670 Nous nous aveuglons à toujours surveiller le feu,
et malgré tout nous manquons notre but,
car toujours nous échappe notre conclusion !
À bien des gens nous faisons illusion,
nous empruntons de l’or, soit une livre ou deux,
soit dix ou douze, et bien des sommes plus grandes,
et nous leur faisons croire, à tout le moins,
que d’une livre nous pourrons en faire deux !
Cela est faux pourtant, mais toujours nous avons bon espoir
d’y arriver, et nous y tâtonnons.
680 Mais cette science est si loin devant nous
que nous ne pouvons pas, malgré tous nos serments,
la rattraper, tant vite elle nous fuit.
Elle fera de nous des gueux pour finir ! »
Tandis que ce valet bavardait de la sorte,
le chanoine s’approcha et entendit tout
ce que le valet disait, parce que le soupçon
des propos des gens tenait toujours ce chanoine.
Car, dit Caton[2], celui qui est coupable
pense que toute parole a trait à lui, vraiment.
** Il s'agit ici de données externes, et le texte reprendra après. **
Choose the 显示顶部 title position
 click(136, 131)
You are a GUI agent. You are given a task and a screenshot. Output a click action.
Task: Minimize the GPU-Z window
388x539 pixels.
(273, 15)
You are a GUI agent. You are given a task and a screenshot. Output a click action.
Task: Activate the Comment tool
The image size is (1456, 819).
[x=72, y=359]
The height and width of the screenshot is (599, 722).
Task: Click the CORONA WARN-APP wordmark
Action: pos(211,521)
690 C’est pourquoi il s’approcha si près
de son valet pour écouter tout son discours.
Et alors il parla à son valet ainsi :
« Tiens ta langue et ne dis plus mot,
car si tu continues, chèrement tu le paieras ;
tu me calomnies ici en cette compagnie,
et tu découvres aussi ce que tu devrais cacher. »
— « Va (dit notre hôte), continue, quoiqu’il arrive,
et de toutes ses menaces ne t’inquiète mie ! »
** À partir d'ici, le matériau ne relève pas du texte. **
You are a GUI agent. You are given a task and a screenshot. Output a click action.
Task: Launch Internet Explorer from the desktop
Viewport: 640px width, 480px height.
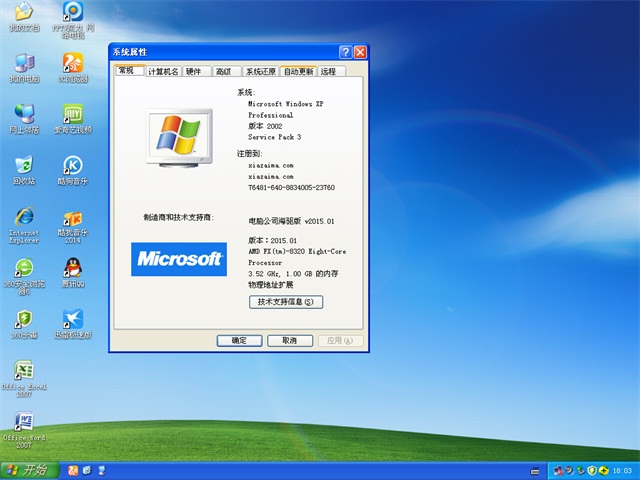tap(23, 217)
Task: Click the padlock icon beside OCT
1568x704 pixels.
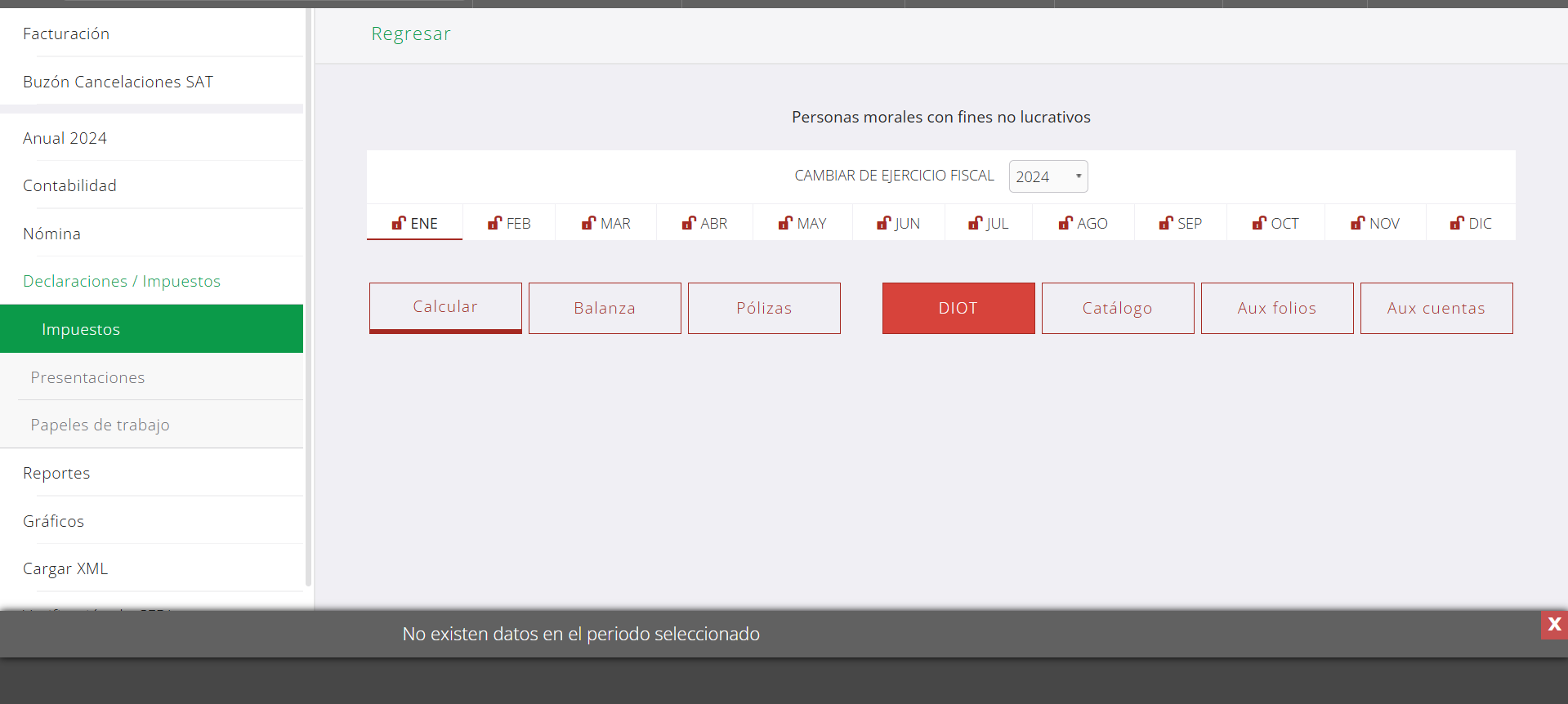Action: tap(1259, 223)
— « Ma foi (dit-il), je ne m’en soucie guère plus ».
700 Et quand ce chanoine vit qu’il n’en serait rien,

  1. Multiplier, voir plus bas, vers 731.
  2. Dionysius Cato, poète latin du ive siècle après J.-C, auteur présumé d’un livre extrêmement populaire, intitulé : Disticha de Moribus ad Filium.